Innovators in the AV and IT industries often create such immersive experiences using convergent technologies, either in response to a client’s challenge or based on their own vision of new ways to communicate and engage audiences. For instance, David Durlach, Director and Founder of TechnoFrolics, developed the Frame-Glide | Spin Browser (FG|SB) system as a way to help museumgoers navigate video and multimedia content more intuitively. The Spin Browser is a dial that resembles the ergonomic scroll-wheel frequently used by professional video and audio editors; when combined with the FrameGlide software, it physically engages the viewer in the control of his or her visual journey.
Recently, a customized version of the FrameGlide software was installed at the Adirondack Experience in upstate New York for the museum’s 60th anniversary exhibit, entitled “Life in the Adirondacks.” The exhibit offers visitors a virtual ride on Blue Mountain Lake in a “Guide Boat,” which is a physical boat with instrumented oars.

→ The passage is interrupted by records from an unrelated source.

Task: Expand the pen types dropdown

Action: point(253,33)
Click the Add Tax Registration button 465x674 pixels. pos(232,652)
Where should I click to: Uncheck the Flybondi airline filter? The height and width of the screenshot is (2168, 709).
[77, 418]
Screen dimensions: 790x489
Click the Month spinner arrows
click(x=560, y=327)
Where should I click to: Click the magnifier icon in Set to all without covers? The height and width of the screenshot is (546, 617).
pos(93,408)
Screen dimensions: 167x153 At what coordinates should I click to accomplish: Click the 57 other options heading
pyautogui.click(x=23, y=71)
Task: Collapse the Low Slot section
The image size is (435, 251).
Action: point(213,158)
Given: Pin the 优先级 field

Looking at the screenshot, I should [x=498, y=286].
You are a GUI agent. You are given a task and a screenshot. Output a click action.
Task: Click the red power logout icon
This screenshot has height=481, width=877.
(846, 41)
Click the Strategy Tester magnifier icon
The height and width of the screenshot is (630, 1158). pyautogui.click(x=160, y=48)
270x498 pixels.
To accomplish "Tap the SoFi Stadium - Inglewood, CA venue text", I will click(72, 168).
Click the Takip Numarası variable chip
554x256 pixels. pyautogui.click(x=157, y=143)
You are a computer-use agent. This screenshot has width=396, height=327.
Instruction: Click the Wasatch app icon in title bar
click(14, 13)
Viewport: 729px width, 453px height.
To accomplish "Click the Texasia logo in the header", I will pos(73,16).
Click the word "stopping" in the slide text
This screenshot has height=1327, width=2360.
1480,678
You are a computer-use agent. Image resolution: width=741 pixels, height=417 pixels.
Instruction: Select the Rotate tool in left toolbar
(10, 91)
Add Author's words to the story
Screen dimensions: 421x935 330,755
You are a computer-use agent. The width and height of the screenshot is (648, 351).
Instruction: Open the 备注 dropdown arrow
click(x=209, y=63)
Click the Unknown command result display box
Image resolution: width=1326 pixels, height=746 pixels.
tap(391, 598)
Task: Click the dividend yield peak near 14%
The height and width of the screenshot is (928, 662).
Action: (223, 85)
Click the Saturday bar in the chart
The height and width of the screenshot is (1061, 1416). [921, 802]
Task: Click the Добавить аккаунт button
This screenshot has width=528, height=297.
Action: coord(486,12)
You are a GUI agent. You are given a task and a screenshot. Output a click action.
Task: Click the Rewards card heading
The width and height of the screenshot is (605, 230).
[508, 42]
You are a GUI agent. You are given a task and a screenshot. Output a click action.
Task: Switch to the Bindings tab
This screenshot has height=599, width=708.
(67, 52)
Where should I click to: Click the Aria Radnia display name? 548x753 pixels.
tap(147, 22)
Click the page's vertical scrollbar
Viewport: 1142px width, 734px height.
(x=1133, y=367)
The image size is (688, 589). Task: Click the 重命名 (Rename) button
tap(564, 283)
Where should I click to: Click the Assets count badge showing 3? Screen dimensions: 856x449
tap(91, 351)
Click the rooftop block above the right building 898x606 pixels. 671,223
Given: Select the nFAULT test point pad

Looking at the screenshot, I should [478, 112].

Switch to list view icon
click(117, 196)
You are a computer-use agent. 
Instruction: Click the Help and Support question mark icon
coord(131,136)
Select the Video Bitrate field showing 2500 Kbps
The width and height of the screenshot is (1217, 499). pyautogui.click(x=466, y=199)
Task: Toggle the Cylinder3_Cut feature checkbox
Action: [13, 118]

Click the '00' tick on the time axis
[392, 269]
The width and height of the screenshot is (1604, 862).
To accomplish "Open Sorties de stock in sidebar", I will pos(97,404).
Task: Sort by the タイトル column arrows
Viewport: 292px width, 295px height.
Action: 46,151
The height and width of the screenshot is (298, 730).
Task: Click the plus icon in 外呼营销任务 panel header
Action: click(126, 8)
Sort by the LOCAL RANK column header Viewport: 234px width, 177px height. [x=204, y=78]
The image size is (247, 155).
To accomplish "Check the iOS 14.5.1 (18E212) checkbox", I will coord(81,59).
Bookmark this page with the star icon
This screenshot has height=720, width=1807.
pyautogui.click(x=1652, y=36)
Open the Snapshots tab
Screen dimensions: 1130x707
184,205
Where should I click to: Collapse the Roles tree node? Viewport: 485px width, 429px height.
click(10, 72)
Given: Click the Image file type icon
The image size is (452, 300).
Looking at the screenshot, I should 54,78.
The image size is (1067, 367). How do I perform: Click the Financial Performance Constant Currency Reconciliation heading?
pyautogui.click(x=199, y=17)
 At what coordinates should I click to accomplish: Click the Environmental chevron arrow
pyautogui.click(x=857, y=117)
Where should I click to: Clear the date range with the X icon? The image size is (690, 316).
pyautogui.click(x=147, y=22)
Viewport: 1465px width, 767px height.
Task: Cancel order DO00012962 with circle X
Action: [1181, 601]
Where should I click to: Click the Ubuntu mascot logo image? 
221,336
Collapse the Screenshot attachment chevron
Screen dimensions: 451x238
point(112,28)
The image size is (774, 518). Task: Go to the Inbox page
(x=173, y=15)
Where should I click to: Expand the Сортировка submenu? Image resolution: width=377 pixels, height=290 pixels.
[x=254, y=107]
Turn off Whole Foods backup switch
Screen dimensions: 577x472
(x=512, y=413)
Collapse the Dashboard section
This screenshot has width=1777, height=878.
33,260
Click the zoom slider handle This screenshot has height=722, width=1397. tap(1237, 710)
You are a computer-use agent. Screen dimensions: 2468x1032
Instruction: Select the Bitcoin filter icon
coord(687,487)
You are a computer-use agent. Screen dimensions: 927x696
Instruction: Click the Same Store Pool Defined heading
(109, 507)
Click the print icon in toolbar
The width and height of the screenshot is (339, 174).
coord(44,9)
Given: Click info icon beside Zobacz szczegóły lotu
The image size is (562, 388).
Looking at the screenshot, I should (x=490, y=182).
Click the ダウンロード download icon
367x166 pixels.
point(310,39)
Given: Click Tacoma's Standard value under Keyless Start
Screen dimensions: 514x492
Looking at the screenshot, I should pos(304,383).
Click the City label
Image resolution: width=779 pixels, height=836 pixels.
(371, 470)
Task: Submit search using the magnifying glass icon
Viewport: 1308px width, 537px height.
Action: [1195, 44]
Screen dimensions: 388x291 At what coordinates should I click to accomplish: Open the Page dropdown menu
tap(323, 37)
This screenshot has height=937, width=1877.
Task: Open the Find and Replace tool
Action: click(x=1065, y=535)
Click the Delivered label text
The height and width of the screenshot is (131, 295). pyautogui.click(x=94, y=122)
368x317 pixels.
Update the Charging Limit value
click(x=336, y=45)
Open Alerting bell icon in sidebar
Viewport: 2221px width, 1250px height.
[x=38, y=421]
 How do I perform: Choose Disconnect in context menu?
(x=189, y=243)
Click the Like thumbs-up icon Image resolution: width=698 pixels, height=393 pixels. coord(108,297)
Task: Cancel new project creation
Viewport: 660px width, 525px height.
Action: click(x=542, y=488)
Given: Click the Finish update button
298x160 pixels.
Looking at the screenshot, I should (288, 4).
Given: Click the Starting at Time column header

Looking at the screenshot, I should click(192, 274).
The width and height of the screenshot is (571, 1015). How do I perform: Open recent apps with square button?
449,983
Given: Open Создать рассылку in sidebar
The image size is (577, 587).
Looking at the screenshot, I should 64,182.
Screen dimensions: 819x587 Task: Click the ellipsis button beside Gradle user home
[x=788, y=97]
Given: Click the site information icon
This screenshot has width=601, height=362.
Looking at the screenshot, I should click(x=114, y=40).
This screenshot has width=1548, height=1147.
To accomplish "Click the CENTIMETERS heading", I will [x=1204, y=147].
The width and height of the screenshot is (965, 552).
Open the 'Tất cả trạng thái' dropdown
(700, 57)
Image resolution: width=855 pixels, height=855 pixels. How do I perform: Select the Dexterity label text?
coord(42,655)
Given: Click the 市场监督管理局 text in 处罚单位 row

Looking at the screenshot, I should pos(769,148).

“The oars’ motions are continuously sampled in up/down, as well as forward/back direction,” Durlach noted. “Programmed logic enables variable-speed forward/back rowing, as well as turning (by panning left/right in ultra-wide windowed video), similar to a real boat.” There are two wall-size projections: one that presents an immersive, on-lake POV out the front of the boat, and another that offers a POV back view. Durlach added, “We worked with the design firm Richard Lewis Media Group (RLMG), which shot the lake trip in 4K 60fps, providing POV from the front and back of the boat to enable this realistic experience. The team at RLMG also provided visual design direction and all the media content, including instructional and annotative elements.” Electromechanical, object/case work, fabrication and installation were provided by Design and Production (D&P). Gallagher & Associates provided the exhibit experience’s overall design.
Although originally inspired by the site-specific needs of museums and attractions, TechnoFrolics is now looking to partner on hospitality projects with design firms and systems integrators to adapt the FG|SB experience to the needs of guests and other viewers. “You can promote specific aspects of a restaurant or hotel via location-specific content that is uniquely, interactively explorable via the FrameGlide | Spin Browser,” Durlach explained. “User focus is entirely on imagery and movement—no technology elements are in the way.” According to Durlach, dwell-time logging capabilities enable content-perusal tracking by evaluator-selectable topic, and custom development could expand the ability to collect more information that is useful.
If your challenges include satisfying a client’s need to create a more durable impression in an age of digital noise, or more fully engage customers with a brand and its message, you just might want to “think outside the screen.” Sometimes, the key to creating a great experience is waiting to be discovered in an app on your phone…or just across the table from you during lunch with a colleague who works in a slightly different field.